Inclusive quarkonium photoproduction selection and the effect of pileup at the LHC
Jean-Philippe Lansberg, Kate Lynch, Ronan McNulty, Charlotte Van Hulse
TL;DR
This paper addresses the challenge of measuring inclusive quarkonium photoproduction at the LHC by detailing a selection strategy optimized for $p$Pb ultra-peripheral collisions, where photon flux, luminosity, and low pileup balance favor measurement. It analyzes how to extend the approach to PbPb and the more challenging $pp$ environments, emphasizing centrality selection via ZDCs, forward-neutron vetoes, and rapidity-gap observables across detector acceptances. The work highlights the impact of pileup on forward-detector-based selections and rapidity-gap efficiencies, showing that the discriminating power of these criteria is reduced in high-pileup scenarios, particularly for $pp$ collisions.

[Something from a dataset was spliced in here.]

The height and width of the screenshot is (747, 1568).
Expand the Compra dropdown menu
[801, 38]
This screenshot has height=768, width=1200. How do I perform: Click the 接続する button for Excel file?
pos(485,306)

The findings argue that inclusive quarkonium photoproduction measurements are feasible in peripheral heavy-ion systems and stress the need for pileup-aware optimization to realize LHC measurements that can constrain production mechanisms and inform photon-induced processes in hadronic collisions.
Abstract
Measurements of inclusive quarkonium photoproduction provide strong constraints on the quarkonium production mechanism; however, this process has not yet been measured at the LHC. We summarise our previously developed selection strategy for isolating inclusive quarkonium photoproduction in pPb collisions at the LHC, which offer an optimal balance of photon flux, luminosity, and low pileup. We further examine the applicability of our selection criteria in different collision systems. While our method can be readily extended to PbPb collisions, pp collisions require additional care due to the significantly higher pileup. We discuss how pileup affects the selection criteria, highlighting that it substantially degrades forward-detector-based selections and reduces the efficiency of rapidity-gap requirements.